Where GDPR applies you have the following rights in relation to your personal data: - Right of access: obtain confirmation and a copy of personal data we hold about you. - Right to rectification: request correction of inaccurate or incomplete data. - Right to erasure ("right to be forgotten"): request deletion where there is no lawful basis for continued processing. - Right to restriction: ask us to restrict processing in certain circumstances. - Right to data portability: obtain a machine-readable copy of data you provided to us. - Right to object: object to processing based on legitimate interests, including profiling, and to direct marketing. - Right to withdraw consent: where processing is based on consent, withdraw that consent. - Right not to be subject to solely automated decision-making: request human review where relevant.

To exercise any right, please contact us via the /contact/ form or at [email protected]. We may request information to verify your identity. We will respond to valid requests within one month; we may extend this by up to two further months for complex requests and will inform you of any extension and the reasons for it. Where permitted, we may refuse manifestly unfounded or excessive requests, in which case we will explain why and advise of your right to lodge a complaint with a supervisory authority.

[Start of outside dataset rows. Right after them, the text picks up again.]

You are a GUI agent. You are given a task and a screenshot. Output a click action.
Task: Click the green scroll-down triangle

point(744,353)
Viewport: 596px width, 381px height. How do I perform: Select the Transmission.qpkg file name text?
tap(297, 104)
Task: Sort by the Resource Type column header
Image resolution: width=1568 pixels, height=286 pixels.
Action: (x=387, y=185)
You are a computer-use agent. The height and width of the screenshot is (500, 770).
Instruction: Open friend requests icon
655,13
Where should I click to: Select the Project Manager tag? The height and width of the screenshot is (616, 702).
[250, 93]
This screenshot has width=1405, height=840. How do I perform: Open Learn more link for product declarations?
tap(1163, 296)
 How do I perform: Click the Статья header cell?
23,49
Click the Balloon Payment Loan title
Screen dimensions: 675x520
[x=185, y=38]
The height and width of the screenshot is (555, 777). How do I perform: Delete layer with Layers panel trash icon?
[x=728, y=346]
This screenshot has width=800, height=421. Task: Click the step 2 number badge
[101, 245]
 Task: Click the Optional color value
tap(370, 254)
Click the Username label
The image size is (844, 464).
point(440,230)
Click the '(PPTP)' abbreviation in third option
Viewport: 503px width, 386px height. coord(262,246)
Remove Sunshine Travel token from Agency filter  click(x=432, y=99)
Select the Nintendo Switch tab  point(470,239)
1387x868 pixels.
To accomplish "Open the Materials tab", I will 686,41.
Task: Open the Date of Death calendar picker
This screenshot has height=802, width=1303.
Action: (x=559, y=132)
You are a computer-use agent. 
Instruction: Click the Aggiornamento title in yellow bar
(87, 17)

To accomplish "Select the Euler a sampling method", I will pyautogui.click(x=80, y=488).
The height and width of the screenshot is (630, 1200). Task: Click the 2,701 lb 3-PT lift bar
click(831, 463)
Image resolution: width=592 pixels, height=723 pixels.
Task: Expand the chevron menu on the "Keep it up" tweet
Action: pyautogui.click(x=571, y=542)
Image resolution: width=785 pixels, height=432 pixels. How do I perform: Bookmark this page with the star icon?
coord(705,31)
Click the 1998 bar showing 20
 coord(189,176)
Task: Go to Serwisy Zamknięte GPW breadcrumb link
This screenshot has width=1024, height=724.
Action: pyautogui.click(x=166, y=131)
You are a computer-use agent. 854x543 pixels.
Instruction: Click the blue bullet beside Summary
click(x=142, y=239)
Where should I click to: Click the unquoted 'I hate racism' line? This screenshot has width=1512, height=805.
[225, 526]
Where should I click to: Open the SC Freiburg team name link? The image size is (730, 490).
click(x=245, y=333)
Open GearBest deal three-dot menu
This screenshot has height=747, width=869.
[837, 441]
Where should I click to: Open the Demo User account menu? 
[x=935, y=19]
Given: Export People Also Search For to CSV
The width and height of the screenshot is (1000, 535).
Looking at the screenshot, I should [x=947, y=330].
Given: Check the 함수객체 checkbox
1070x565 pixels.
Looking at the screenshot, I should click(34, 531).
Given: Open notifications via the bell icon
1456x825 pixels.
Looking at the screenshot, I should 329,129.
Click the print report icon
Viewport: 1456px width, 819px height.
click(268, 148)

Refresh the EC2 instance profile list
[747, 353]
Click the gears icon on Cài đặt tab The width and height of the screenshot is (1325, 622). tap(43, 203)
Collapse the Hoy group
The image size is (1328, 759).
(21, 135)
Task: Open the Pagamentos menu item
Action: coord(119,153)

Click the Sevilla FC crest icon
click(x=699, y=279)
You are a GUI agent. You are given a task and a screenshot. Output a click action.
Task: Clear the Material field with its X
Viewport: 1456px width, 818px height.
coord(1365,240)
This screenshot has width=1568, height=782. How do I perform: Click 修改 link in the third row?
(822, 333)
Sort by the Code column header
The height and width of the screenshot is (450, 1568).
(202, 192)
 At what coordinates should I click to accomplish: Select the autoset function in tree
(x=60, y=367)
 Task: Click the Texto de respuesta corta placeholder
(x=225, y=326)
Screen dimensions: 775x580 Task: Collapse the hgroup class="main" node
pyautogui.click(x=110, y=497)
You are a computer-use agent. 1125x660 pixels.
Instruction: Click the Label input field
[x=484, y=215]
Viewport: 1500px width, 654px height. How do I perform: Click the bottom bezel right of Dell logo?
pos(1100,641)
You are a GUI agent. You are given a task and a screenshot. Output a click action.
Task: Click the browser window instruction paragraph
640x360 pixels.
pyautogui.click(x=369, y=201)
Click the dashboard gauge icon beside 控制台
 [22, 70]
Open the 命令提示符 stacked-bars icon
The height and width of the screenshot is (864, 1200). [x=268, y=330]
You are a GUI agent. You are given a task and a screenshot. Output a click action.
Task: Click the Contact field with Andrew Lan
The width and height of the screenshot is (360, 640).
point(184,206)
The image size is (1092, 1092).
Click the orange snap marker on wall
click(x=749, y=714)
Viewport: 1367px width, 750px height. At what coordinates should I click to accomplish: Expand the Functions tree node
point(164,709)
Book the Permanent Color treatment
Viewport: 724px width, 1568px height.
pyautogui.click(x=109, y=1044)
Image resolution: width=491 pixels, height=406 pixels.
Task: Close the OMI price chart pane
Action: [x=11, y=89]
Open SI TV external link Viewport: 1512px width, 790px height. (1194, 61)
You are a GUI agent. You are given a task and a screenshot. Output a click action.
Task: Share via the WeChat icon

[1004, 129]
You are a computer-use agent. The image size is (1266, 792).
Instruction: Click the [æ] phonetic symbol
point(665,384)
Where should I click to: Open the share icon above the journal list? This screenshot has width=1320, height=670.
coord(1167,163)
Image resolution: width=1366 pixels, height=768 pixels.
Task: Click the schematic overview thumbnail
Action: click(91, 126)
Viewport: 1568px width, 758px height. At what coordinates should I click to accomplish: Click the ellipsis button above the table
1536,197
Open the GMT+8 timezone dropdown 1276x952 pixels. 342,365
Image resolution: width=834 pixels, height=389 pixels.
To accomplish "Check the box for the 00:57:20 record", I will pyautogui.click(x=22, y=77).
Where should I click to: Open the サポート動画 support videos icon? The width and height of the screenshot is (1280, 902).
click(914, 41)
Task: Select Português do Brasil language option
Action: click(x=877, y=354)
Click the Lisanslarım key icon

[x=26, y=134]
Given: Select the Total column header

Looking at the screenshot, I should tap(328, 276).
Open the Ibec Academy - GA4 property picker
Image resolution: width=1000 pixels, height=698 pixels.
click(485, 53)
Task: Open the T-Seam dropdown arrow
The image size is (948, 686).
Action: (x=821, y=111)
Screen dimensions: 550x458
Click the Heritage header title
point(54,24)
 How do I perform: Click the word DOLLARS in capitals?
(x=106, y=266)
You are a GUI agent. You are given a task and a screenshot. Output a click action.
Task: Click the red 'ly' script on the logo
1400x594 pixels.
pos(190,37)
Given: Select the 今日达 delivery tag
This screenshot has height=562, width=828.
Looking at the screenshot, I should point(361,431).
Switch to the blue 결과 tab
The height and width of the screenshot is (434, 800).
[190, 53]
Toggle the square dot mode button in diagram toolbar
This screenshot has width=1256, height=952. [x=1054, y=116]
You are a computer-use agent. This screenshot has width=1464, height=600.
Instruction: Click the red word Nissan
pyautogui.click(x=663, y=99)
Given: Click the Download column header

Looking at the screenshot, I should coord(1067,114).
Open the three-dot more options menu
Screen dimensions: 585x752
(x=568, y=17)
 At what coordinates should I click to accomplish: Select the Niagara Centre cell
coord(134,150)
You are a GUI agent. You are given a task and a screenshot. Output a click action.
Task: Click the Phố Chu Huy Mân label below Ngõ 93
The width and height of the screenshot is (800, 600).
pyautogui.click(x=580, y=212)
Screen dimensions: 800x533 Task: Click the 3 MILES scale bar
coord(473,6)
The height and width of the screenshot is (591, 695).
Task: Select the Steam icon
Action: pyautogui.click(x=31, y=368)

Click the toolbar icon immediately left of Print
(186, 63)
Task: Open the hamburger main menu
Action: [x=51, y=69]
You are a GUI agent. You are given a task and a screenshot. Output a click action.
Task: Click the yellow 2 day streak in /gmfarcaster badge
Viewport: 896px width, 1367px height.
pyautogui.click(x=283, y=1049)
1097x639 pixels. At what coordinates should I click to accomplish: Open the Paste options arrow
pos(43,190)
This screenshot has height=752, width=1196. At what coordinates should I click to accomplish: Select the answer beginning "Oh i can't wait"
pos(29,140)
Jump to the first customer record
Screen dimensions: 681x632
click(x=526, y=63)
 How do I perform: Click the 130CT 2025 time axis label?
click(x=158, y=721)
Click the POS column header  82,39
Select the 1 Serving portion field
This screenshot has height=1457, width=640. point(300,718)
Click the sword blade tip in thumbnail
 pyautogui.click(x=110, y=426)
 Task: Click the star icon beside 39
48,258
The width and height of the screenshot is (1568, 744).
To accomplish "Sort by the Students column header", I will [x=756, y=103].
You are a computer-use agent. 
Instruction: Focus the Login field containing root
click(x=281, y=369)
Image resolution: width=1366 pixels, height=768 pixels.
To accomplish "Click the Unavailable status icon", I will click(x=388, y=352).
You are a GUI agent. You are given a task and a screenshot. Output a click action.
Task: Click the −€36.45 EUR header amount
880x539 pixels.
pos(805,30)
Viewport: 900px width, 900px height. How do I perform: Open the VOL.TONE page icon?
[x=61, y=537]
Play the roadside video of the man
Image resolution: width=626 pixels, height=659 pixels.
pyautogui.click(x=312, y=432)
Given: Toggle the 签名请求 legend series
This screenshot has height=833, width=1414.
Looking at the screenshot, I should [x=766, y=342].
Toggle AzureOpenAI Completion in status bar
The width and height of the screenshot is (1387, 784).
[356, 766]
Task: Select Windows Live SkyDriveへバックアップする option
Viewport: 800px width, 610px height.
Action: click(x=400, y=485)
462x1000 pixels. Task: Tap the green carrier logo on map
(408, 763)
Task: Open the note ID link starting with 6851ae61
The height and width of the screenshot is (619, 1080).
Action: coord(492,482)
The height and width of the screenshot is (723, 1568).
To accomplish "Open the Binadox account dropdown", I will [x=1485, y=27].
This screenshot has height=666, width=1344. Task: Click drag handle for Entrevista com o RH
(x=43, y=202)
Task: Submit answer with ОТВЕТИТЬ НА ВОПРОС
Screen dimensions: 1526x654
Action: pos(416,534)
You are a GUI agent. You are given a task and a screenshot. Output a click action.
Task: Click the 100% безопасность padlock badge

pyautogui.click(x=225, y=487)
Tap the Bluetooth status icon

You also have the right to lodge a complaint with a data-protection regulator in your country.

Security

We implement reasonable organisational, technical and administrative measures to protect personal data from unauthorised access, disclosure, alteration and destruction. Measures include encryption in transit (TLS), access controls, regular security assessments and staff training. However, no system is completely secure; if we become aware of a data breach that poses a risk to your rights, we will notify affected individuals and regulators as required by law.

Children

Our services are not directed at children under 16. We do not knowingly collect personal data from children under 16. If you believe we have collected such data, please contact us and we will take steps to delete it.

Changes to this policy

We may update this Privacy Policy from time to time. Material changes will be posted on this page with an updated "Last updated" date.

How to make a privacy request

To exercise your privacy rights or ask questions about this policy, please use our contact form at /contact/ or email [email protected]. We will respond as described in the "Your rights" section above.

Thank you for reading. We aim to handle personal data with care and transparency consistent with the trust placed in us by our readers.